Logo Questions Linux Laravel Mysql Ubuntu Git Menu
 

Akka-Stream implementation slower than single threaded implementation

UPDATE FROM 2015-10-30


based on Roland Kuhn Awnser:

Akka Streams is using asynchronous message passing between Actors to implement stream processing stages. Passing data across an asynchronous boundary has an overhead that you are seeing here: your computation seems to take only about 160ns (derived from the single-threaded measurement) while the streaming solution takes roughly 1µs per element, which is dominated by the message passing.

Another misconception is that saying “stream” implies parallelism: in your code all computation runs sequentially in a single Actor (the map stage), so no benefit can be expected over the primitive single-threaded solution.
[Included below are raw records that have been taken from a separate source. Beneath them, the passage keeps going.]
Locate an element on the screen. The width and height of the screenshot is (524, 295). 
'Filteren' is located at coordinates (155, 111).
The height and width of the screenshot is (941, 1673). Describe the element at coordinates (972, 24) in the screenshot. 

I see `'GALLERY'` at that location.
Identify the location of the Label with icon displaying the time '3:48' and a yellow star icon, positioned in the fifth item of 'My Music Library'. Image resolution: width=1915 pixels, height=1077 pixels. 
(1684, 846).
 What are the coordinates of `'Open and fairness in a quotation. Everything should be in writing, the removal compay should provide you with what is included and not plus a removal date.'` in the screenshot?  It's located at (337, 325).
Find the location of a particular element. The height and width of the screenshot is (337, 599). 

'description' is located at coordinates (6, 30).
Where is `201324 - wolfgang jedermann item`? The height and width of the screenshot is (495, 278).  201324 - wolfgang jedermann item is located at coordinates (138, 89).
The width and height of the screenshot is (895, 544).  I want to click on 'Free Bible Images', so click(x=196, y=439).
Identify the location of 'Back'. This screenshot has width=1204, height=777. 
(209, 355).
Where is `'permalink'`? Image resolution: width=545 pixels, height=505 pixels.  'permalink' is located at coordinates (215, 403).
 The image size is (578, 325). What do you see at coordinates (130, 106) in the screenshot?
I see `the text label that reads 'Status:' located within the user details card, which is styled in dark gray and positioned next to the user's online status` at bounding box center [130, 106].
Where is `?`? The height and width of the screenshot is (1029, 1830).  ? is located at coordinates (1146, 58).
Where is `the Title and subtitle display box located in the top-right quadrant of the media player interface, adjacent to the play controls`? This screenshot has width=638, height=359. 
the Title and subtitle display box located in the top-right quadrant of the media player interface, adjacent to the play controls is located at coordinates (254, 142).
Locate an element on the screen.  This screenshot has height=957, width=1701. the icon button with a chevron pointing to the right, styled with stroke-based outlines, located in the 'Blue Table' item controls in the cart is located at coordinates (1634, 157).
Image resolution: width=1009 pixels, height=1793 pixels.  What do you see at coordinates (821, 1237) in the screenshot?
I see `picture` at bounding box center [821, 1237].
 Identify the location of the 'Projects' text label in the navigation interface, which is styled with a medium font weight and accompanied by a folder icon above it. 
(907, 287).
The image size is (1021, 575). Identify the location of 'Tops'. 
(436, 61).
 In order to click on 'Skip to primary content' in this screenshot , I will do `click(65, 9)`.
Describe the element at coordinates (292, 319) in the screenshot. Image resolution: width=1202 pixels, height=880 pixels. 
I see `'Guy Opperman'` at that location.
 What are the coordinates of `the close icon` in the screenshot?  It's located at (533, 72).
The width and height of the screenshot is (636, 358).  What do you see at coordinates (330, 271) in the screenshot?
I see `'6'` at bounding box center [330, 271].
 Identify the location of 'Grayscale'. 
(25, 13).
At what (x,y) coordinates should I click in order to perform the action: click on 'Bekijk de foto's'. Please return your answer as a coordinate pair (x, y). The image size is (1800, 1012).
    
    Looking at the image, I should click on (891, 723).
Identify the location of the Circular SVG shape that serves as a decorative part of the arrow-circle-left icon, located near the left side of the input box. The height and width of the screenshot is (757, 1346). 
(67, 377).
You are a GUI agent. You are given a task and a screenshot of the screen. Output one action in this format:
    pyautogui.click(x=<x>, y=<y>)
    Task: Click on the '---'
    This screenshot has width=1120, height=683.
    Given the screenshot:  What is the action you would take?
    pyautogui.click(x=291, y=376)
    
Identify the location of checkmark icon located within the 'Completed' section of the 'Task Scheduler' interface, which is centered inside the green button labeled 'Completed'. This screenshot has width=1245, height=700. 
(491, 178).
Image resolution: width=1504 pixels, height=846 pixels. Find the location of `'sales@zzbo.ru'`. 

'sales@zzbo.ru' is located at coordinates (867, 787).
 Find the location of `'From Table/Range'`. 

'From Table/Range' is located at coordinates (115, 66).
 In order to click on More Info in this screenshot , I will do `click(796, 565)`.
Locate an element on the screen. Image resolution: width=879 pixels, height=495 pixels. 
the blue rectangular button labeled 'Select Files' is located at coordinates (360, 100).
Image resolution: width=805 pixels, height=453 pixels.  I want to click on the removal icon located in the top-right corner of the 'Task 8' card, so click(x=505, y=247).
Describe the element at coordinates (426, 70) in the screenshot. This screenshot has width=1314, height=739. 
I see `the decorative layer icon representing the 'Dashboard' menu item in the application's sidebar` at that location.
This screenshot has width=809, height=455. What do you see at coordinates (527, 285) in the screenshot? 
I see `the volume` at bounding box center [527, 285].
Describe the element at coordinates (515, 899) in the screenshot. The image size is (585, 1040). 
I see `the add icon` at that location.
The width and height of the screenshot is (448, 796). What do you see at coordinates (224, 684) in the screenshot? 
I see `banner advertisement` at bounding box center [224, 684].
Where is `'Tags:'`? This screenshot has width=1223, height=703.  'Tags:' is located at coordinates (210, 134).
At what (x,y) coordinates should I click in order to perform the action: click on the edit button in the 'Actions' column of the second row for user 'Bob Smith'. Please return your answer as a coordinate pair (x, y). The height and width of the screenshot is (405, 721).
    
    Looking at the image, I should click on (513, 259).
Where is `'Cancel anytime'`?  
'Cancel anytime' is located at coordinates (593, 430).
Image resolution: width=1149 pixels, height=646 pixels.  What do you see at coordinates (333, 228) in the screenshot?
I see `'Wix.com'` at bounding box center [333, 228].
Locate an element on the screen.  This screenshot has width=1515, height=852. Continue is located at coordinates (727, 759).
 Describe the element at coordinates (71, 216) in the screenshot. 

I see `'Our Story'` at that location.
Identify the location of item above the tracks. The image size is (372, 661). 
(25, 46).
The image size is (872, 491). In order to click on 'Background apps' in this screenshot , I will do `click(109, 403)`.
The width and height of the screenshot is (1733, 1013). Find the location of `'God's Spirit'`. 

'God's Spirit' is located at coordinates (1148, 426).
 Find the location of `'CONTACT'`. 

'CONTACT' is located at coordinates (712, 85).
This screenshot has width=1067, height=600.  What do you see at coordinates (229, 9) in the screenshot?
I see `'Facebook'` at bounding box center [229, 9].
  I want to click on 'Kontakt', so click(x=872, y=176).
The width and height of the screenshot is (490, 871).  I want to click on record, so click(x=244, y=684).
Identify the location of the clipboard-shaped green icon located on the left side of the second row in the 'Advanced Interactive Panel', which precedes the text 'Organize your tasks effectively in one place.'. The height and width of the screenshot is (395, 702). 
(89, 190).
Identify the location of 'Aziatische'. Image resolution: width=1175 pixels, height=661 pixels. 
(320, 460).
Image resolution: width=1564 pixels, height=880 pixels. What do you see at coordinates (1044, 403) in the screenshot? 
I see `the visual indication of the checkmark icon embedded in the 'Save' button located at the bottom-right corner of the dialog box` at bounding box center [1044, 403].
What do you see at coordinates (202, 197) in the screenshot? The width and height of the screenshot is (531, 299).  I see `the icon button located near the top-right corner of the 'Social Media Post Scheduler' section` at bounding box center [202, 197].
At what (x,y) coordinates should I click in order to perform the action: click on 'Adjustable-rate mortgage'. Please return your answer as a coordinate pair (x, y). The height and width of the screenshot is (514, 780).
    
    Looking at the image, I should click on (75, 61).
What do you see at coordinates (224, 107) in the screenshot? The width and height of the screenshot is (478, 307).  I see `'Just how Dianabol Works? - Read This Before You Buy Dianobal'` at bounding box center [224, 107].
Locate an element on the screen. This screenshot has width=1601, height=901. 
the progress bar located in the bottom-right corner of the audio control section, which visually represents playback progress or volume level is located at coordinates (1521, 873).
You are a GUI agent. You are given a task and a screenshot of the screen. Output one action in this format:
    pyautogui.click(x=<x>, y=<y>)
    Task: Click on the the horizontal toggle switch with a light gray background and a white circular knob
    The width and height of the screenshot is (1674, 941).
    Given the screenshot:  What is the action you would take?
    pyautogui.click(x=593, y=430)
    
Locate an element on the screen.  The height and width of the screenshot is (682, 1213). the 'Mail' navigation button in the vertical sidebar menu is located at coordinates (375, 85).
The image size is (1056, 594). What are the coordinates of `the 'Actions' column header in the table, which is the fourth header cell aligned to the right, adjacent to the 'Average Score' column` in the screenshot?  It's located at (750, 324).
In order to benefit from the parallelism afforded by Akka Streams you need to have multiple processing stages that each perform tasks of

1µs per element, see also the docs.

I did some changes. My code now looks like:

object MultiThread {
  implicit val actorSystem = ActorSystem("Sys")
  implicit val materializer = ActorMaterializer()

  var counter = 0
  var oldProgess = 0

  //RunnableFlow: in -> flow -> sink
  val in = Source(() => Iterator.continually((1254785478l, "name", 48, 23.09f)))

  val flow = Flow[(Long, String, Int, Float)].map(p => SharedFunctions.transform2(SharedFunctions.transform(p)))

  val tupleToEvent = Flow[(Long, String, Int, Float)].map(SharedFunctions.transform)

  val eventToFactorial = Flow[Event].map(SharedFunctions.transform2)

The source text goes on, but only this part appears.